T. SUGAI1,3, M. KITAO2, T. WATANABE3, T. KOIKE1
1 Silviculture and Forest Ecological Studies, Graduate School of Agriculture, Hokkaido University, 060-8689 Sapporo, Japan
2 Hokkaido Research Center, Forestry and Forest Products Research Institute (FFPRI), 7 Hitsujigaoka, 062-8516 Sapporo, Japan
3 Plant Nutrition Laboratory, Graduate School of Agriculture, Hokkaido University, 060-8689 Sapporo, Japan

Although deciduous and evergreen conifers are expected to utilize needle nitrogen differently, their interspecific differences in the ozone sensitivity remain unclear. We compared the growth and physiological responses to elevated O3 concentrations in deciduous Japanese larch (Larix kaempferi) and evergreen Sakhalin fir (Abies sachalinensis) seedlings. Seedlings of both species were exposed to 62.5 ± 1.95 nmol(O3) mol-1 during the day time in open-top chambers.

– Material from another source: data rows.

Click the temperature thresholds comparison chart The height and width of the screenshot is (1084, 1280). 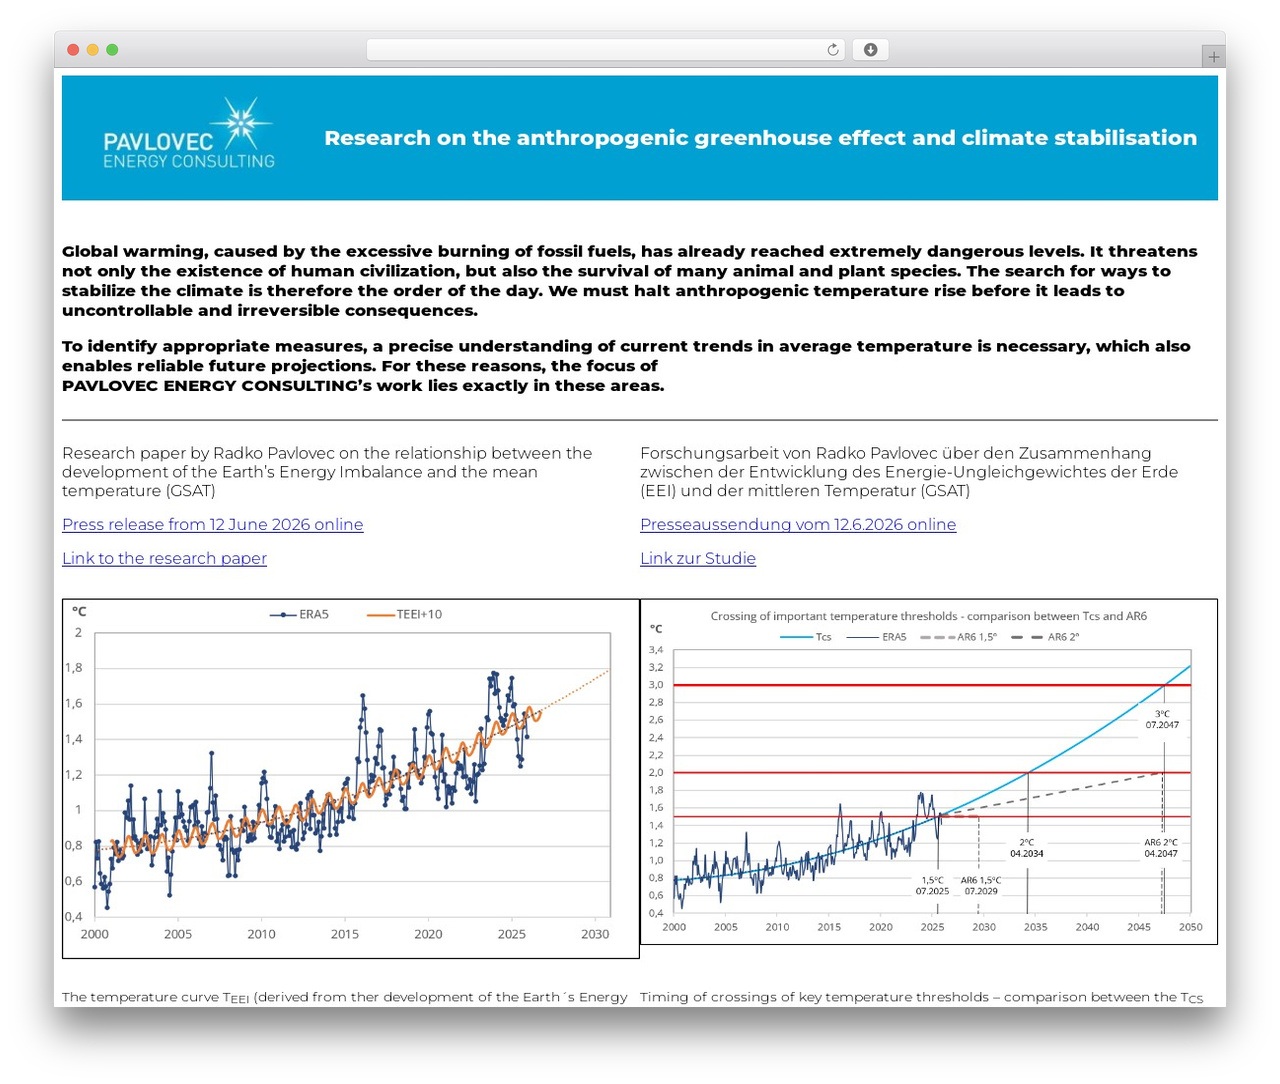pyautogui.click(x=929, y=772)
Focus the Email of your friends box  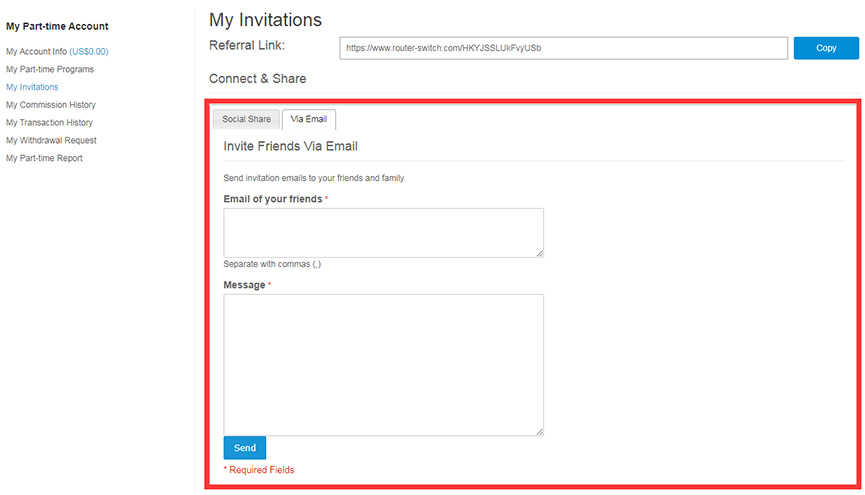383,232
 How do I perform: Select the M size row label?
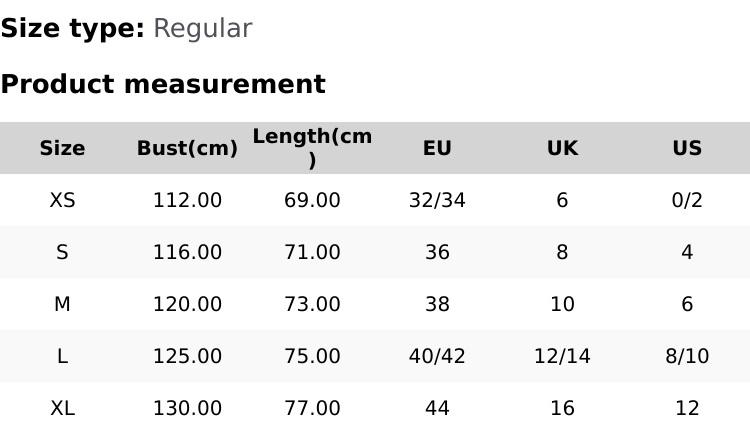(x=62, y=304)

Elevated O3 had no effect on height or diameter growth in either of the species but suppressed photosynthetic parameters. A decline in photosynthetic nitrogen-use efficiency was observed in both species. However, needle N content in larch was decreased by O3, whereas it was not decreased in fir. Needle N responses to O3 were different between larch and fir seedlings, indicating that the O3 sensitivity of photosynthesis could vary depending on needle N dynamics. We also observed a higher correlation between photosynthesis and needle N even under O3 exposure, particularly in the mass-based relationship with higher accuracy. The result indicated that mass-based needle N could explain difference in O3 sensitivity of photosynthesis between the different leaf habits in larch and fir seedlings.

Additional key words: ozone; deciduous; evergreen; interspecific differences; photosynthetic nitrogen-use efficiency.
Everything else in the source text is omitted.